07/03/2026
We Are Not Separate
One of the biggest shifts in my horsemanship over the last ten years has been to stop seeing people as separate from horses, or somehow above them.
And going deeper than that, we are not separate from the land either. Or the communities we live in. Or the ecosystems we steward our horses inside.
In the last ten years I have built and managed eight different horse keeping environments. I have cared for horses in the ice and snow of Poland, the euphorbia-filled valleys of Andalucía, and the loamy terraces of the high Sierra Nevada.
Today my horses live in the Atlantic southwest of Europe, where we have long mild dry seasons and intense coastal rains.
It has been impossible for this not to shape my horsemanship.
Every time I ask a horse to do something with me, they know exactly what I am asking. Whether I am asking them to do something with me, for me, or despite themselves.
Like a mushroom, which is only the visible fruit of a vast underground mycelial network, the behaviour we see in horses is the visible result of something much deeper.
When my horses respond, they are not responding only to me as some isolated authority figure.

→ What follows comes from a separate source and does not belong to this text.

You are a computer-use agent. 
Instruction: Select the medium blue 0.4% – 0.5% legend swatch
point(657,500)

They are responding to the whole system.
To the land they live on.
To the environment we share.
To the condition of my body, my thinking, my nervous system.

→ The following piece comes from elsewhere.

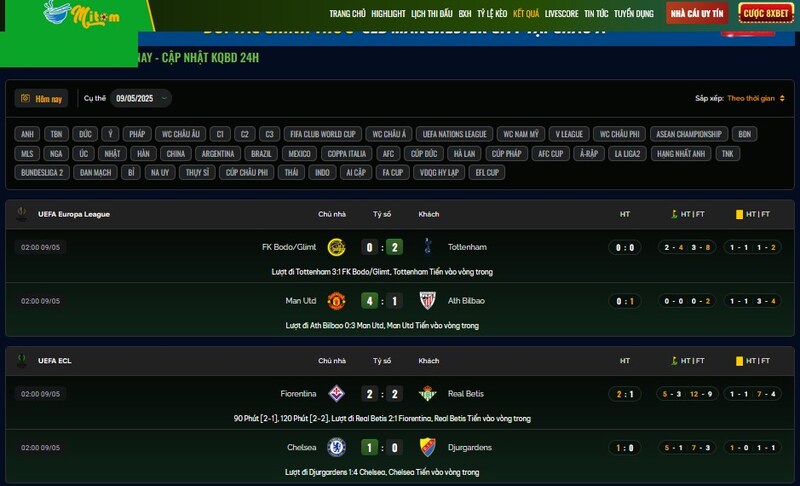Image resolution: width=800 pixels, height=486 pixels.
Task: Click the Fiorentina crest icon
Action: [336, 394]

If I am pretending to be confident while actually full of doubt, the horse feels the doubt. The most honest response they can offer is doubt.
Of course we can cover that up. A little more pressure. A little more flag flapping. From the outside it may look the same.

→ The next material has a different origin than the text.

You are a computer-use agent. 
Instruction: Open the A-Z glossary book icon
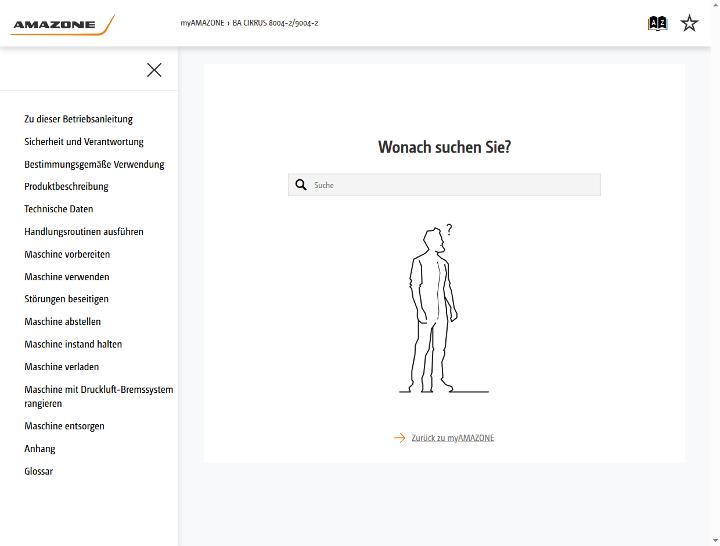[657, 23]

But anyone truly rooted in horsemanship can feel the difference between an outcome forced at the surface, and one that blooms from a deeper network of cooperation.
There is a reason some horses thrive in certain homes and not in others.
Why some horses struggle despite enormous technical intervention.
Health is not only a scan, a prescription, or the ability to reproduce a posture. Health belongs to a system.
Every time we ask our horses a question, the entire system is involved. And the horse answers from that place every time.
Our job is to learn to do the same.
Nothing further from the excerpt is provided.